**Consigne de l'exercice**
Recopiez tout ce qui va de « On la surnomme » jusqu'à « inédit : le pacifisme. » dans l'extrait fourni, en substituant « Vorsanna » à « Korvosa ».

**Extrait fourni**
Fantasy

La Route de la conquête

La Route de la Conquête

Titre : La Route de la conquête
Novella/Nouvelles : La Route de la conquête ; Au-delà des murs ; La Fin de l’histoire ; Bataille pour un souvenir ; Le Guerrier au bord de la glace ; Quelques grammes d’oubli sur la neige
Cycle : Univers d’Évanégyre
Auteur : Lionel Davoust
Éditeur : Critic (Fantasy)
Date de publication : 21 août 2014
Récompenses : Prix Exégète 2015

Synopsis : En son cœur, en son âme, l’espèce humaine est déséquilibrée. Nous apportons l’équilibre, la durée, la stabilité. C’est juste, et indispensable. C’est notre mission. Mais… que se passe-t-il quand on rencontre un peuple déjà équilibré ?
On la surnomme la Faucheuse. Débarquée trente ans plus tôt dans le sud, la généralissime Stannir Korvosa assimile méthodiquement nations et tribus au sein de l’Empire d’Asreth, par la force si nécessaire. Rien ne semble résister à l’avancée de cette stratège froide et détachée, épaulée par des machines de guerre magiques.
Parvenue à l’ultime étape de sa route, elle est confrontée à un nouveau continent – un océan de verdure où vivent des nomades qui ne comprennent pas les notions de frontières ou de souveraineté. Elle doit pourtant affirmer l’autorité impériale car, dans le sous-sol de la steppe, se trouvent des ressources indispensables pour Asreth. Mais après une vie de conquête, Korvosa pourrait bien rencontrer la plus grande magie qui soit… et affronter un adversaire inédit : le pacifisme.

**Ensemble de lignes**
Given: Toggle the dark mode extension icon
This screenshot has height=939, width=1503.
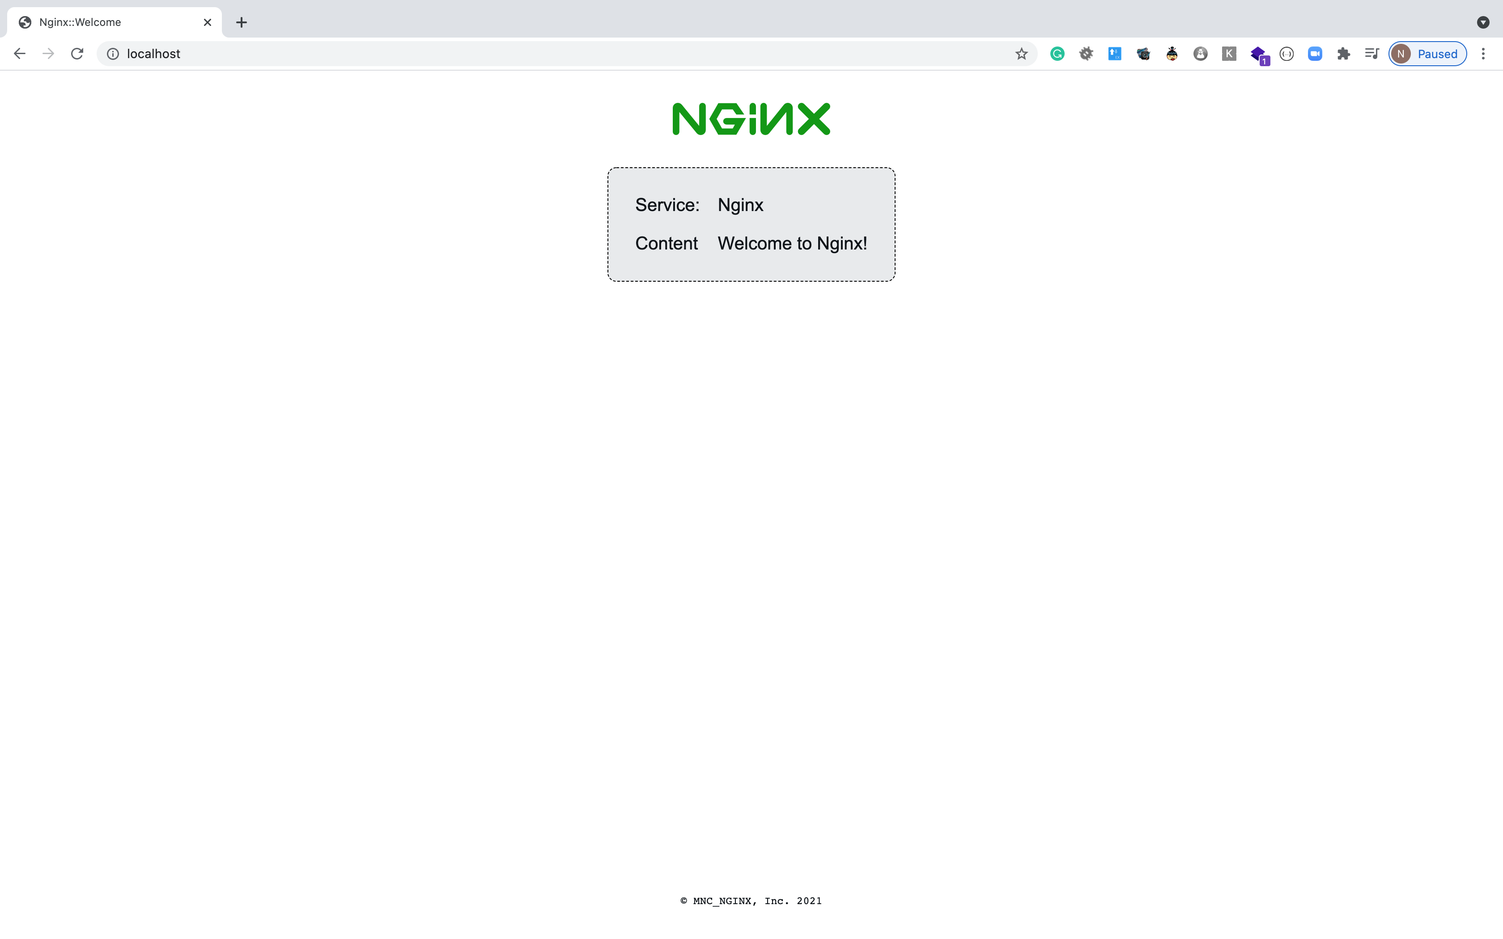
* * *
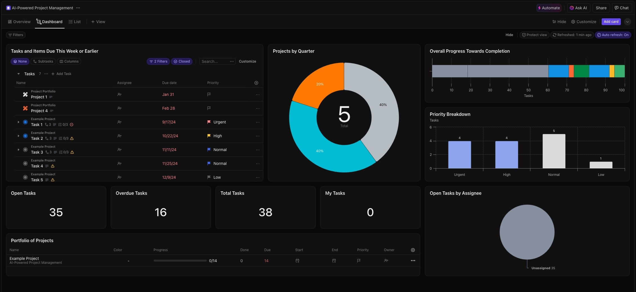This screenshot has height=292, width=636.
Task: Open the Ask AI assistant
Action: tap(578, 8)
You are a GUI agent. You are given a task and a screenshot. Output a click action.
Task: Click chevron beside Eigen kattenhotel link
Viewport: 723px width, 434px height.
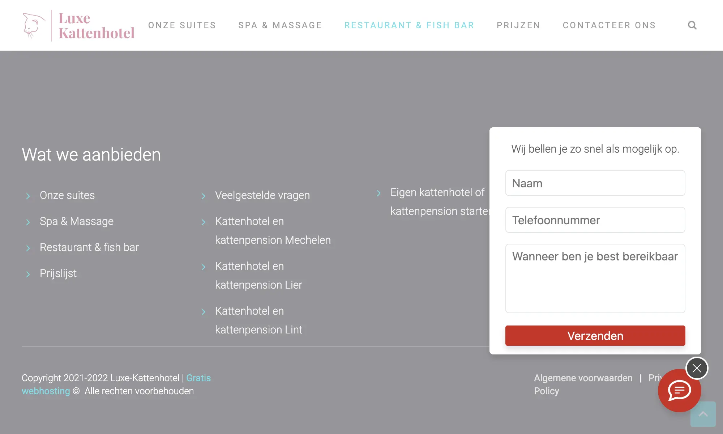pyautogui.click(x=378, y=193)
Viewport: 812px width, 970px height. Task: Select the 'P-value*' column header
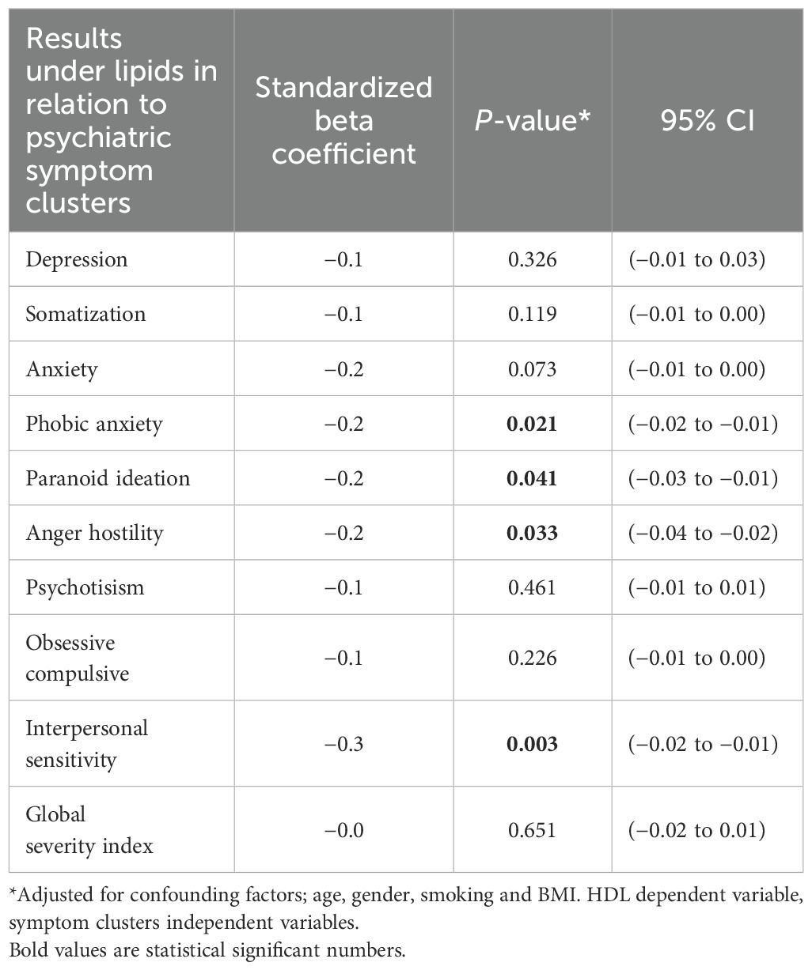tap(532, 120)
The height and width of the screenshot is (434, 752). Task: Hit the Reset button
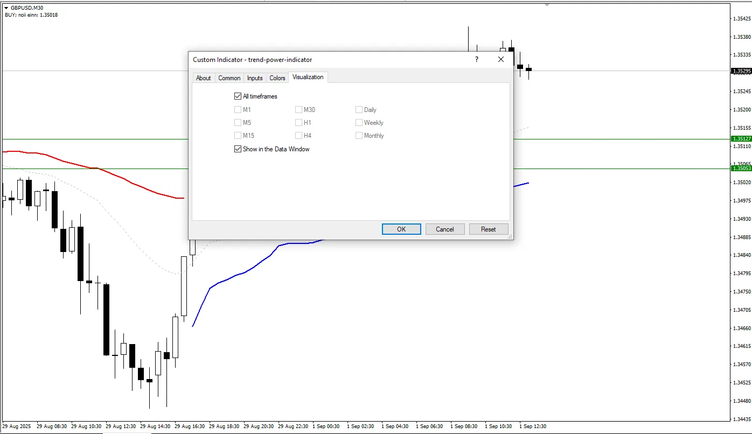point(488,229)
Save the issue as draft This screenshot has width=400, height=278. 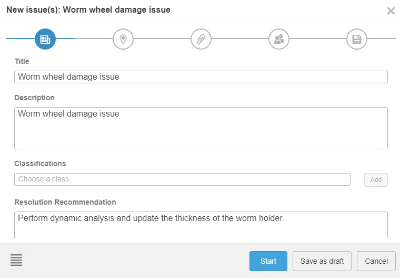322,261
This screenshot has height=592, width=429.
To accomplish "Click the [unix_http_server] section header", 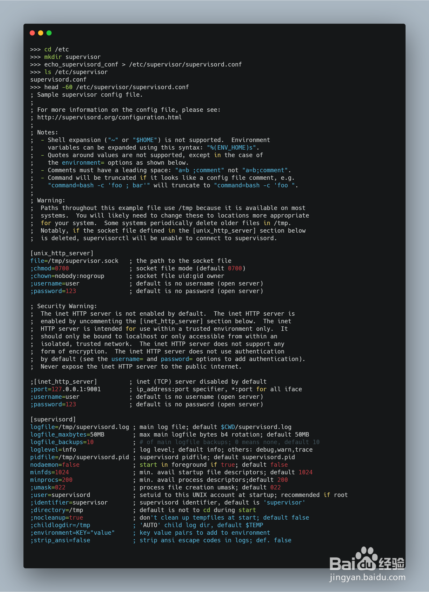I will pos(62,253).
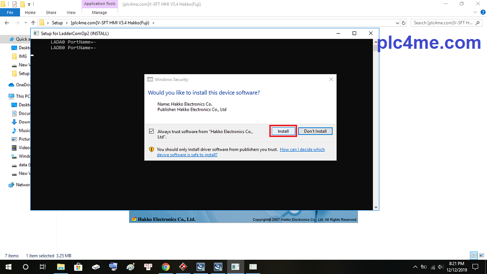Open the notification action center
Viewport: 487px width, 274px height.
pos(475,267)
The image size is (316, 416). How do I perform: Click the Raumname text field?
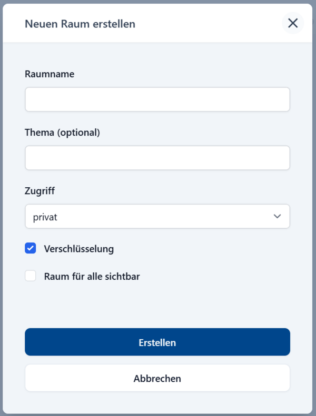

**Résultat de l'exercice**
On la surnomme la Faucheuse. Débarquée trente ans plus tôt dans le sud, la généralissime Stannir Vorsanna assimile méthodiquement nations et tribus au sein de l’Empire d’Asreth, par la force si nécessaire. Rien ne semble résister à l’avancée de cette stratège froide et détachée, épaulée par des machines de guerre magiques.
Parvenue à l’ultime étape de sa route, elle est confrontée à un nouveau continent – un océan de verdure où vivent des nomades qui ne comprennent pas les notions de frontières ou de souveraineté. Elle doit pourtant affirmer l’autorité impériale car, dans le sous-sol de la steppe, se trouvent des ressources indispensables pour Asreth. Mais après une vie de conquête, Vorsanna pourrait bien rencontrer la plus grande magie qui soit… et affronter un adversaire inédit : le pacifisme.